■ What you will do: Which lines below hold the word "width"? Report each one.

(Records drawn from a dataset)
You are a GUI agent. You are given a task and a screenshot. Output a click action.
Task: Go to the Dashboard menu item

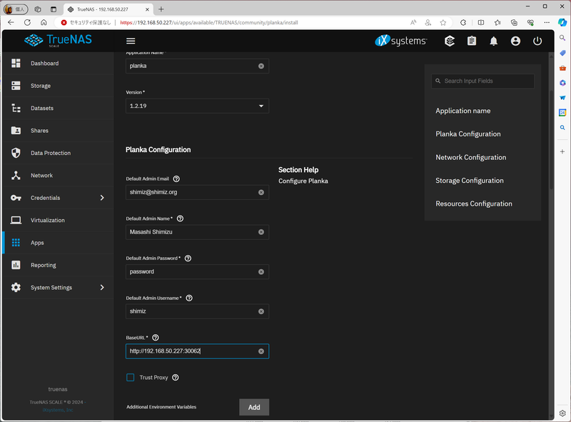(44, 64)
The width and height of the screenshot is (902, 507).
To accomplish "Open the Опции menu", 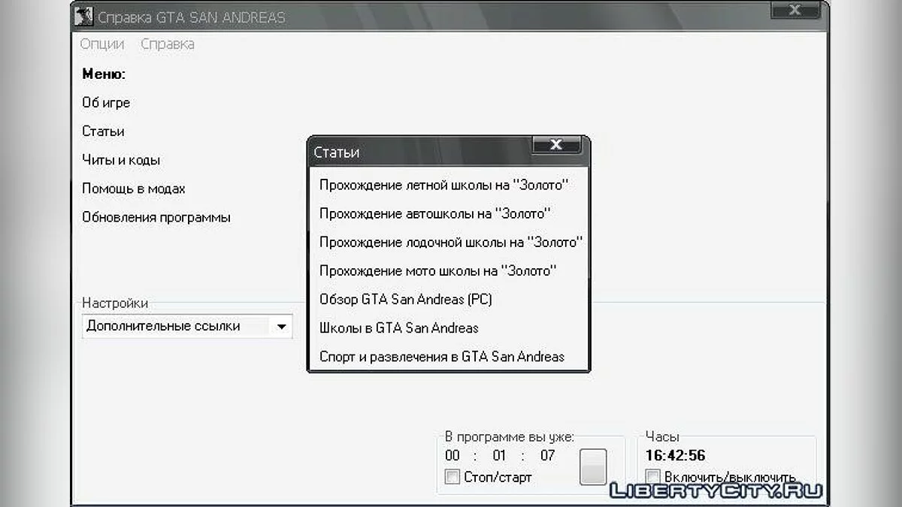I will [102, 44].
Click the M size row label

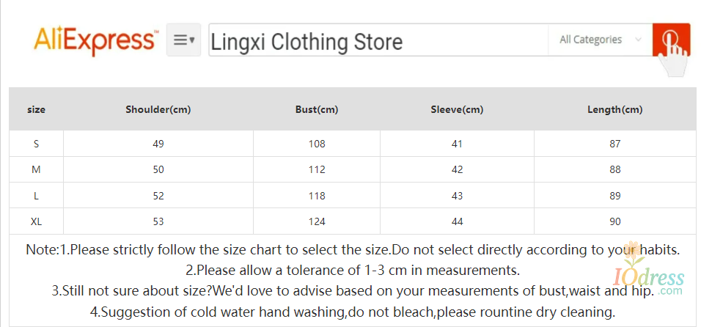[36, 169]
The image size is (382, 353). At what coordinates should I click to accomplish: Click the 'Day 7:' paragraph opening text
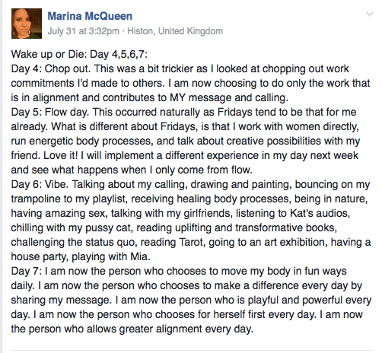pos(27,271)
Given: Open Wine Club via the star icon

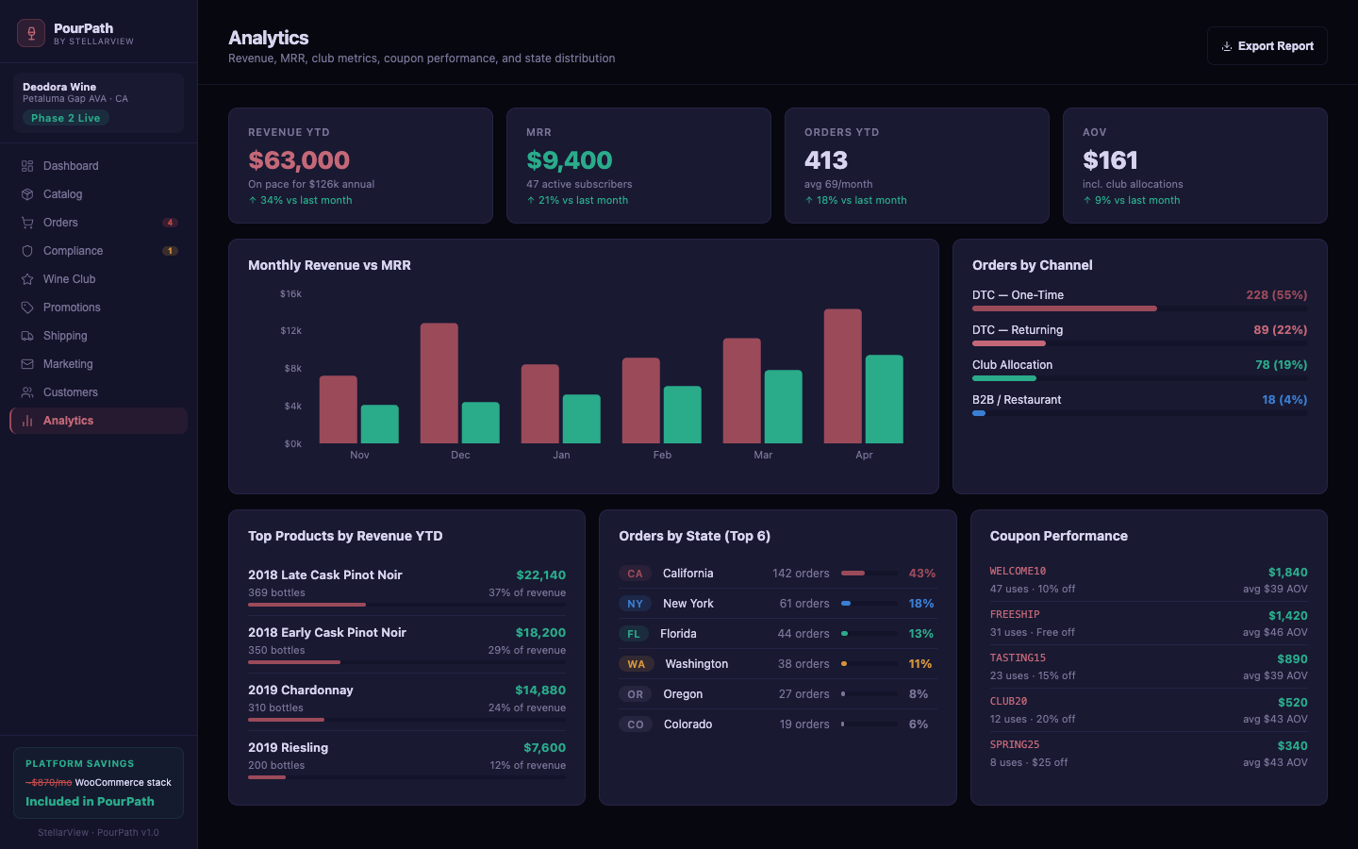Looking at the screenshot, I should point(26,278).
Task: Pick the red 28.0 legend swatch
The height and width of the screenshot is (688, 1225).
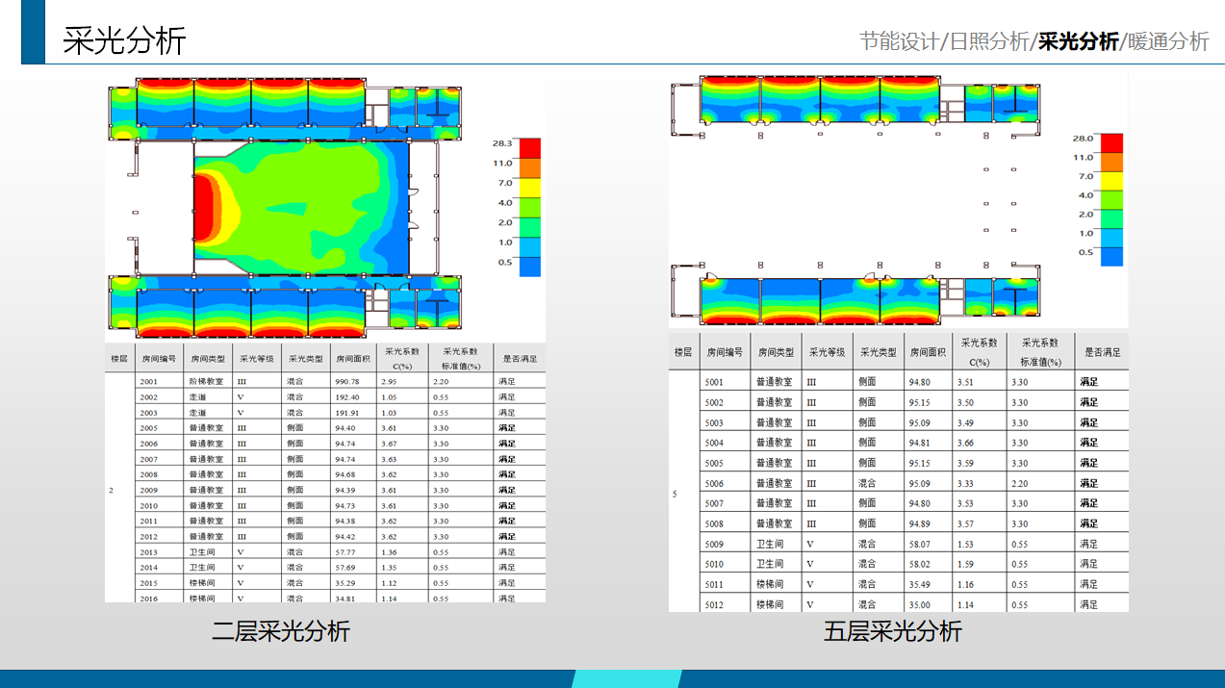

■ Exercise result:
The width and height of the screenshot is (902, 507).
The height and width of the screenshot is (688, 1225).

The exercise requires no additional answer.